On our weekend visit to Baarle earlier this year Himself and I found an information board in the countryside nearby about the “Doodendraadroute“ (Route of the Wire of Death).

On Sunday, the next day we decided to look around the town a bit more before we went, and all of a sudden we found another one of “Doodendraadroute” series boards in one of the side streets.

This one was about the role of Baarle-Hertog and Baarle-Nassau in smuggling letters. Translated into English the board reads:

“Baarle-Hertog: letter smuggling centre”
In order to break the moral of the Belgian soldiers the German censor prohibited letters to and from the front.

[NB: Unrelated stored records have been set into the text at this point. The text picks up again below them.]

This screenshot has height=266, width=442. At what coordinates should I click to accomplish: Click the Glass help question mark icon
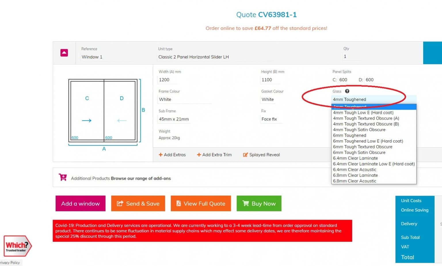coord(347,91)
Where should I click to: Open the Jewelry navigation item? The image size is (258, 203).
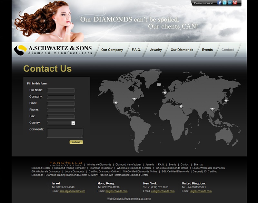coord(156,50)
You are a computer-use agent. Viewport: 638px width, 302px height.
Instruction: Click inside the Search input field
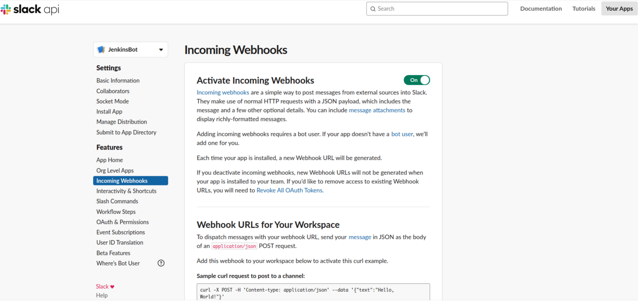pyautogui.click(x=437, y=9)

But mail-smuggling networks were soon set up. Letters were collected in each provincial capital and sent to Baarle-Hertog via Brussels because Baarle-Hertog was the only Belgian post office on the border not controlled by the Germans.

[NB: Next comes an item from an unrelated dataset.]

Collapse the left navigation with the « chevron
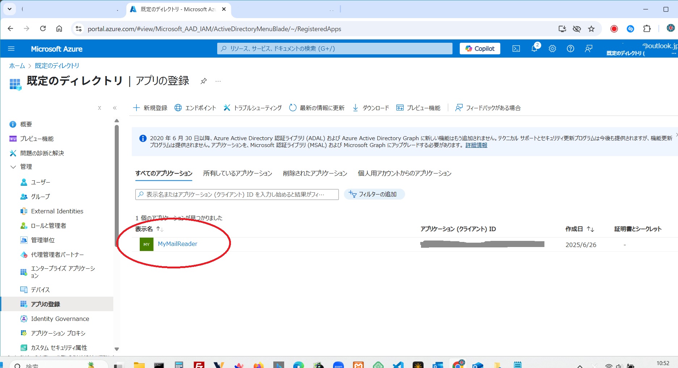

From Baarle-Hertog the letters went via Baarle-Nassau, Vlissingen, London, Folkestone and Calais to the front (or to the government in Le Havre and visa versa).

For months on end families lived in uncertainty about the fate of their fathers and sons. It was a relief to receive the letters but they could not be delivered in the normal way. On the other first letter smuggling services was “Post de Geallieerden” / Post des Alliés” it was established in Folkestone together with the Belgium military censorship.

Post from the “werk soldatengroet” (literally: work for solders greetings) consisted of three similarly numbered strips, in this case: “NYH12/3 strip 2”.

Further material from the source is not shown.